In [1]:
import sys
relative_root = "../.."
sys.path.append(relative_root)

In [2]:
import joblib
import rich
import pandas as pd
from sklearn.metrics import accuracy_score
import json
from examples.training import titanic_config
from pathlib import Path

## Load data & model

In [3]:
try:
    preprocessed_train = pd.read_csv(Path(relative_root) / titanic_config.LOCAL_TRAIN_FILENAME)
    preprocessed_test = pd.read_csv(Path(relative_root) / titanic_config.LOCAL_TEST_FILENAME)
    rf_model = joblib.load(Path(relative_root) / titanic_config.LOCAL_MODEL_FILENAME)
    with open(Path(relative_root) / titanic_config.LOCAL_FI_FILENAME, "r") as file:
        feature_importance = json.loads(file.read())
except FileNotFoundError:
    raise FileNotFoundError("To generate these files, run `make train-titanic`")

In [4]:
rf_model.predict(preprocessed_test)[0]  # test model inference

1

## Init trubrics context

In [5]:
from trubrics.context import DataContext

In [6]:
data_context = DataContext(
    name="my_first_dataset",
    version=0.1,
    training_data=preprocessed_train,
    testing_data=preprocessed_test,
    target_column=titanic_config.TARGET
)

## Init trubrics validator

In [7]:
from trubrics.validations import ModelValidator

In [8]:
import sklearn.metrics
rich.print("Choose error metric from sklearn defaults: ", list(sklearn.metrics.SCORERS))

In [9]:
model_validator = ModelValidator(metric="accuracy", data=data_context, model=rf_model)
rich.print(f"Test set {model_validator.metric} score", model_validator.score_test)

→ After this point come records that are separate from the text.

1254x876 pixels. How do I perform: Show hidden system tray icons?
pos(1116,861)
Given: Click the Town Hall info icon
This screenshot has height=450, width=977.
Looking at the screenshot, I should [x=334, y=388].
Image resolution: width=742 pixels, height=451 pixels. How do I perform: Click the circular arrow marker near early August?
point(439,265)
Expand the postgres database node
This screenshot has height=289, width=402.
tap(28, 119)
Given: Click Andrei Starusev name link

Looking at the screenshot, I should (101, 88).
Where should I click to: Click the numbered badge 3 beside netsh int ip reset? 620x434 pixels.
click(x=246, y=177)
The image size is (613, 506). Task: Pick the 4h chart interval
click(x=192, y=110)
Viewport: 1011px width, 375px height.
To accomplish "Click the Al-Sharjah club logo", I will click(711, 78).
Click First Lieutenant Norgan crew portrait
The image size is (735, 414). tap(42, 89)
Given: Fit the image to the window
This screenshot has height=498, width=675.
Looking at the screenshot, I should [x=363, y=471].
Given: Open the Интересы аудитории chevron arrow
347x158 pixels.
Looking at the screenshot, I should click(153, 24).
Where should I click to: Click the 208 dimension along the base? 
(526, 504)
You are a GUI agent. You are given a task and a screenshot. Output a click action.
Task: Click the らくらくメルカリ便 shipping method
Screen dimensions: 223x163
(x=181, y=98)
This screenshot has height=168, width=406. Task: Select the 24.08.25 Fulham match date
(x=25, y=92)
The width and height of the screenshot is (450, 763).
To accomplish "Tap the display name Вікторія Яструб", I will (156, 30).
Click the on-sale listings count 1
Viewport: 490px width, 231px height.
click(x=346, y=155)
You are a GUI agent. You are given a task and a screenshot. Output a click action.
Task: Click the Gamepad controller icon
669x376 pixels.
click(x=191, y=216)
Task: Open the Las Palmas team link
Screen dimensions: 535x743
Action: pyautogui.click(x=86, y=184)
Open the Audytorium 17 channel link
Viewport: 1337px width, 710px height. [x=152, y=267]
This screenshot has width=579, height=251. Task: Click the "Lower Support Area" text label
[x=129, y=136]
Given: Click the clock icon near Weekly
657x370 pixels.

2022-09-12 10:05:44.013 | DEBUG    | trubrics.context:score_test:193 - Scoring test set.


## Use the trubrics validator to create out-of-the-box validations

In [10]:
edge_case = {
    "Sex": "male",
    "Embarked": "S",
    "Title": "Master",
    "Pclass": 2,
    "Age": 28,
    "SibSp": 0,
    "Parch": 0,
    "Fare": 37
}

In [11]:
robustness = [
    model_validator.validate_single_edge_case(edge_case_data=edge_case, desired_output=0), # example of fail
    model_validator.validate_single_edge_case(edge_case_data=edge_case, desired_output=1) # example of pass
]
robustness[0].severity = "warning"  # change the severity of a validation
robustness[1].severity = "experiment"

_ = [rich.print(val.dict()) for val in robustness]

In [12]:
performance = [
    model_validator.validate_performance_against_threshold(threshold=0.8),
    model_validator.validate_performance_against_threshold(threshold=0.75),
    model_validator.validate_performance_against_dummy(),
    model_validator.validate_performance_against_dummy(strategy="stratified"),
]
_ = [rich.print(val.dict()) for val in performance]

In [13]:
fairness = [
    model_validator.validate_biased_performance_across_category(category="Embarked", threshold=0.1),
    model_validator.validate_biased_performance_across_category(category="Sex", threshold=0.05)
]
_ = [rich.print(val.dict()) for val in fairness]

In [14]:
explainability = [
    model_validator.validate_feature_in_top_n_important_features(feature="Sex_female", feature_importance=feature_importance, top_n_features=3),
    model_validator.validate_feature_in_top_n_important_features(feature="Age", feature_importance=feature_importance, top_n_features=2)
]
_ = [rich.print(val.dict()) for val in explainability]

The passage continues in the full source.